Records for the task:
++++++++++++++++++++

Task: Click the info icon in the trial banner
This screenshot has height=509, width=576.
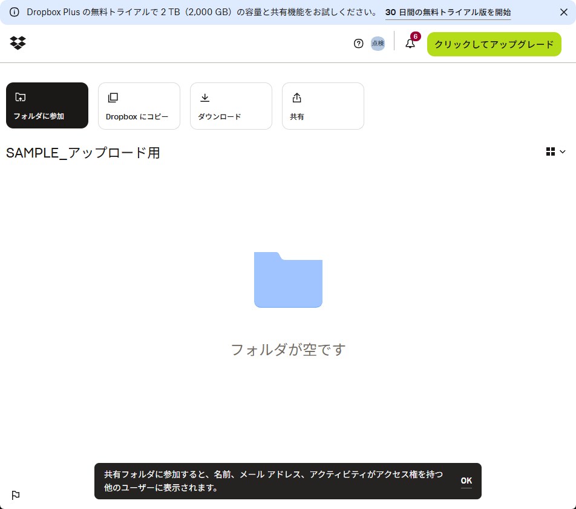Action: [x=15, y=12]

++++++++++++++++++++

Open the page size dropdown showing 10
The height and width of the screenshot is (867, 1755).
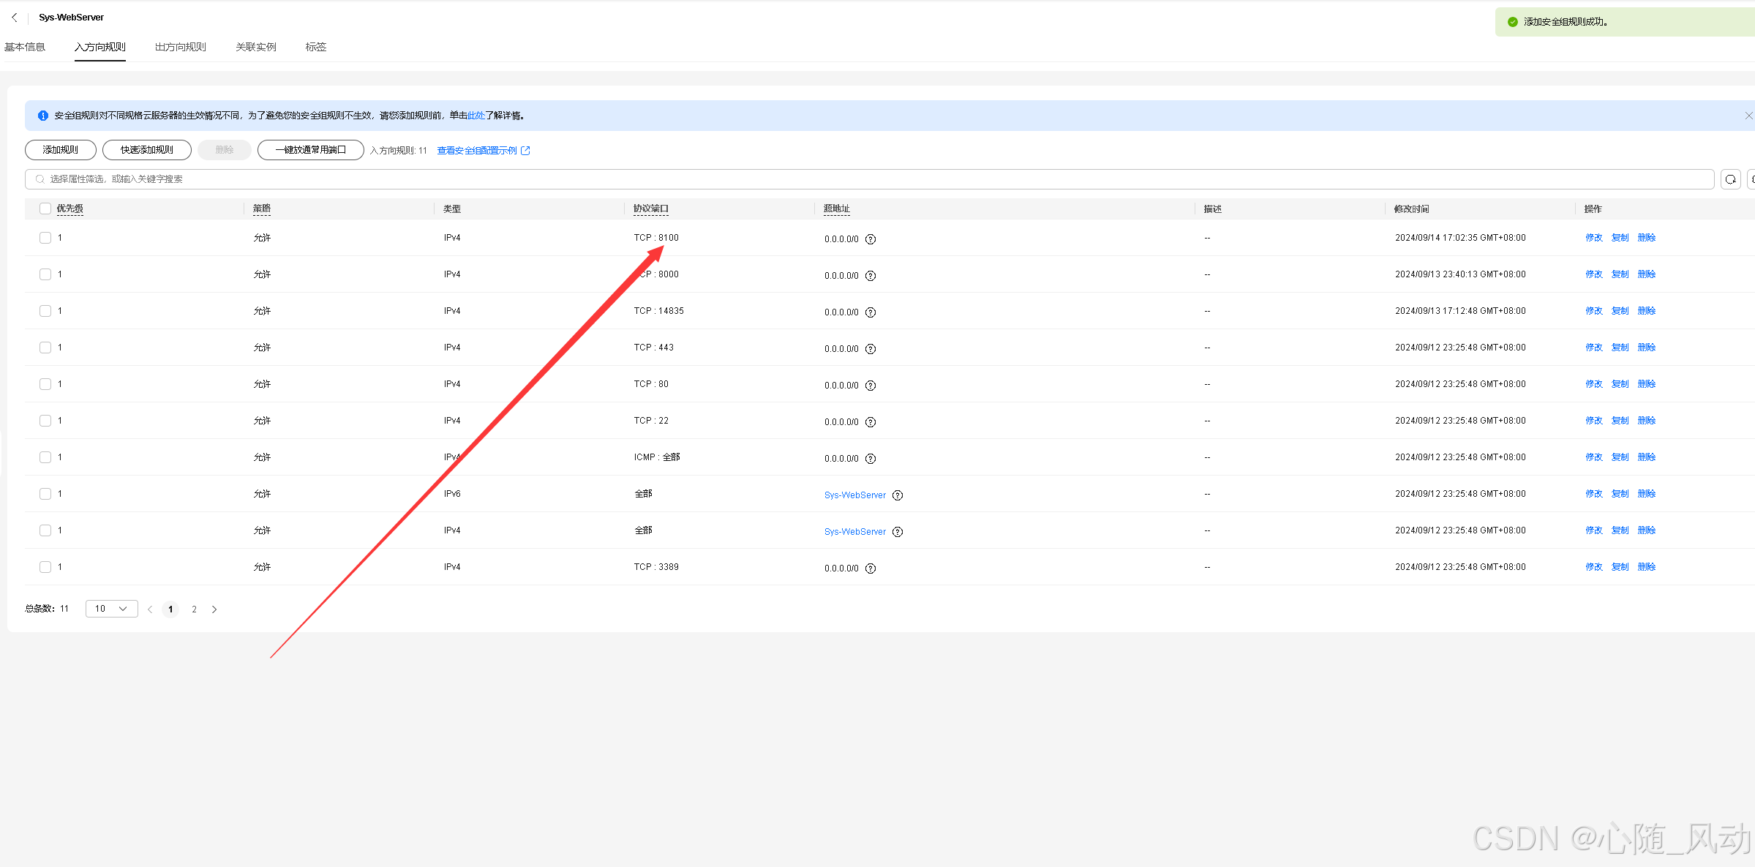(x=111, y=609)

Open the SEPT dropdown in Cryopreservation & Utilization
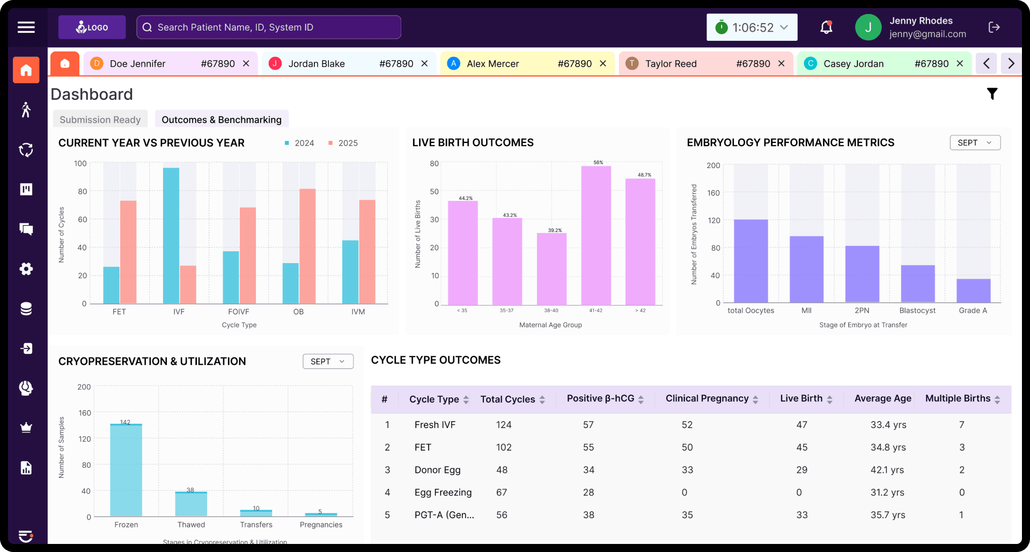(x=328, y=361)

++++++++++++++++++++

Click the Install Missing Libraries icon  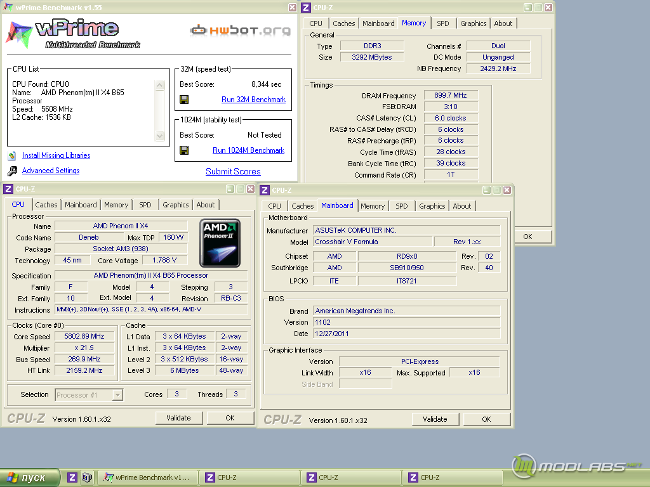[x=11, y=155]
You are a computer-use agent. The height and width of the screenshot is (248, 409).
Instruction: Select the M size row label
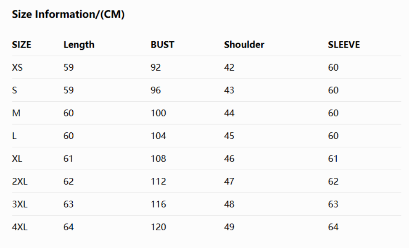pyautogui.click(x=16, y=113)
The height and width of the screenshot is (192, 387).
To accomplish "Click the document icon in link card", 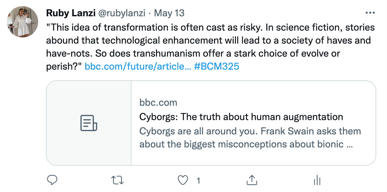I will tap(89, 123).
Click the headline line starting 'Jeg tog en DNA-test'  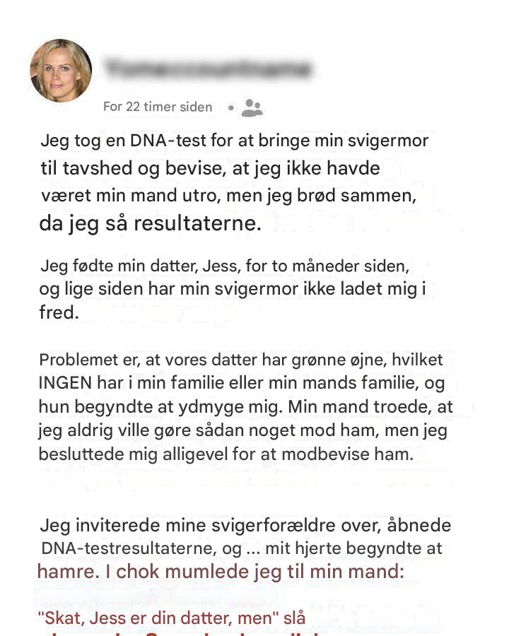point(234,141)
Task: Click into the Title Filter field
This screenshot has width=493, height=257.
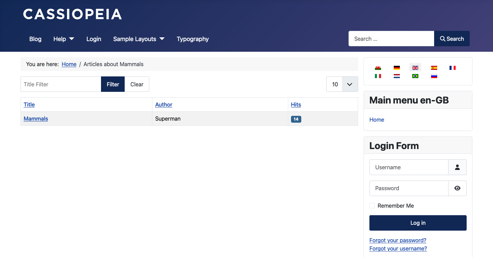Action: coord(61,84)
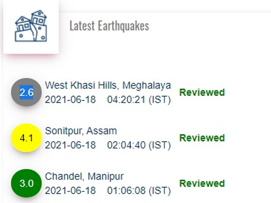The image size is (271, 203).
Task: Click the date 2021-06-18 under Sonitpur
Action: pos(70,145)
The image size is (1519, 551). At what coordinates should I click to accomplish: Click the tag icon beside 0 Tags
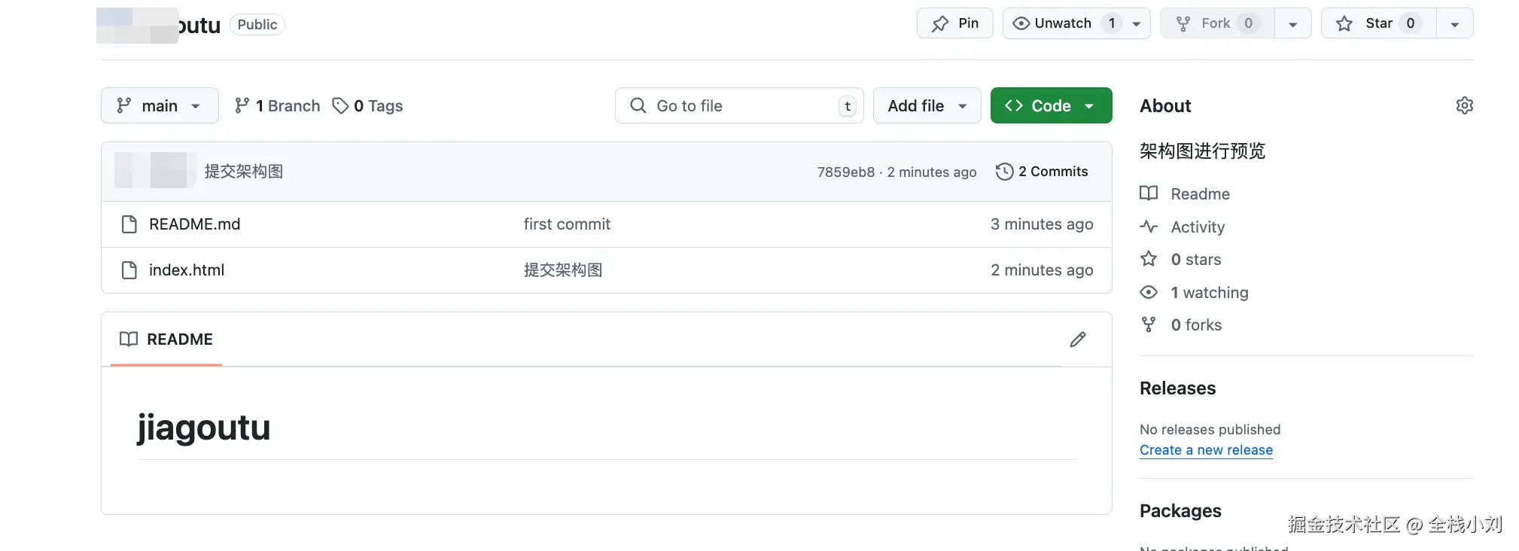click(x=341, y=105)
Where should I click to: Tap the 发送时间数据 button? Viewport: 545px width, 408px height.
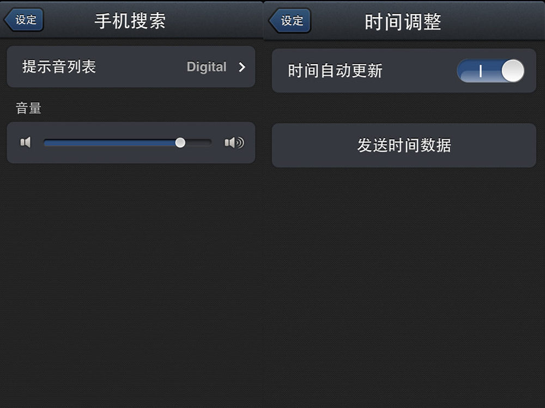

++++++++++++++++++++

Requirements: Starting at the line that contains "Task: Click the info icon in the trial banner" and ending at the line that contains "Action: [x=15, y=12]", give those listing lines again with "info icon" swapped for "help icon" and nothing else changed. Leave the pictures out.

Written response:
Task: Click the help icon in the trial banner
This screenshot has height=509, width=576.
Action: [x=15, y=12]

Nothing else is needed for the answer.